To calculate your individual capital needs, take into account the amount of funds needed to satisfy your inventory, payroll, lease, insurance and equipment. If you do not have the funds needed at hand, you will have to seek some sort of loan or cash advance.
8. Get licenses and permits
You cannot run a business in the United States if you do not have the correct licenses and permits. So you need to make a budget for this and equally get them. Educate yourself on how to become licensed to run a business in your state. Also investigate the rules and regulations for running retail businesses online and offline.
Based on your findings, study what responsibilities you will have for business taxes. Seek guidance from the department of licensing in your state, the Internal Revenue Service and your local Small Business Association office. Knowing and complying with these rules and regulations will help your business open and stay open.
No matter where you plan to operate your business, an Employer Identification Number (EIN) is required by the IRS for you to report your earnings and pay taxes. Check with your state department or city council or county government agencies to see what permits and licensing is required in your area. You’ll also need the appropriate amount of workman’s compensation and business insurance for you to proceed.
9. Get your Services Contract
Tiny house businesses should require clients to sign a services agreement before starting a new project. This agreement should clarify client expectations and minimize risk of legal disputes by setting out payment terms and conditions, service level expectations, and intellectual property ownership. Your service contract should be drawn up by a lawyer and it should include terms and conditions that can keep your business safe in case of any eventualities.
10. Get Business Insurance
Just as with licenses and permits, your business needs insurance in order to operate safely and lawfully. Business Insurance protects your company’s financial wellbeing in the event of a covered loss. There are several types of insurance policies created for different types of businesses with different risks.
If you’re unsure of the types of risks that your business may face, begin with General Liability Insurance. This is the most common coverage that small businesses need, so it’s a great place to start for your business. Another notable insurance policy that many businesses need is Workers’ Compensation Insurance. If your business will have employees, it’s a good chance that your state will require you to carry Workers’ Compensation Coverage.
11. Hire Qualified Staff
To efficiently operate a tiny house business, you will need enough hands as you may find it overwhelming to do the construction on your own. But before you go ahead with this, you need to be selective of who you hire. Preference should be given to applicants with extensive backgrounds in building and construction.
12. Prepare Your Marketing Plan
Be selective when deciding on marketing methods for your tiny house business. Tiny home-seekers tend to be young adults in their 20s or 30s. Target the media this age cohort is exposed to and you will maximize your marketing dollars. Of critical importance is your website and social media content.
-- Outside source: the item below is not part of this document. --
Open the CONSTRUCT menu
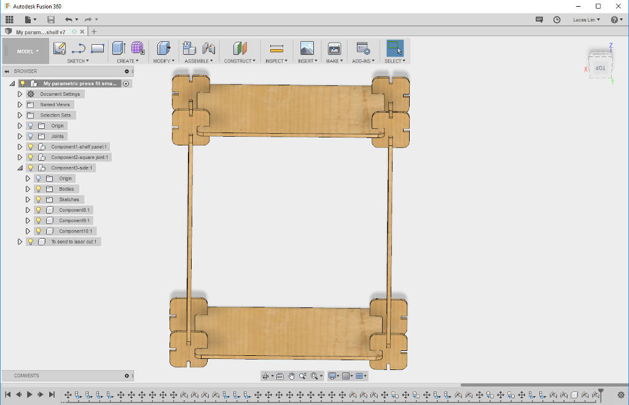The width and height of the screenshot is (629, 405). coord(239,61)
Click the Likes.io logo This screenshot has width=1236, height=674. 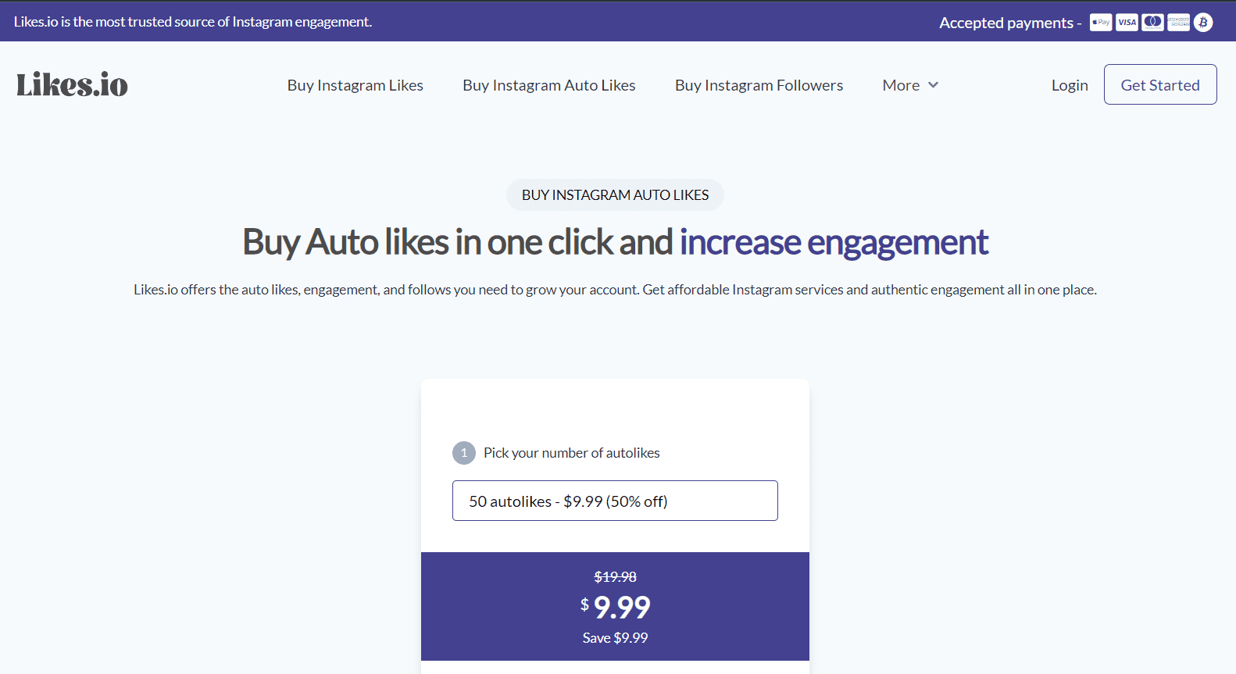pyautogui.click(x=72, y=84)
Millennials and other youngsters will almost certainly surf the web, and can easily move over to your website and Facebook, and Twitter pages. Your web presence should be polished. Regularly update your social media accounts and website blog with helpful, intriguing keyword-laden content. You should also guest blog on other relevant websites to gain exposure.
13. Prepare for repeat customers
It is important to hold frequent open houses if you want more and more customers. Do not lose sight of the fact that investing in a tiny house is quite the difficult decision for the average home-seeker. After all, tiny houses are quite unorthodox. Learn all the nuances of your tiny homes so you can explain how a prospective buyer can live in such a small space with considerable comfort.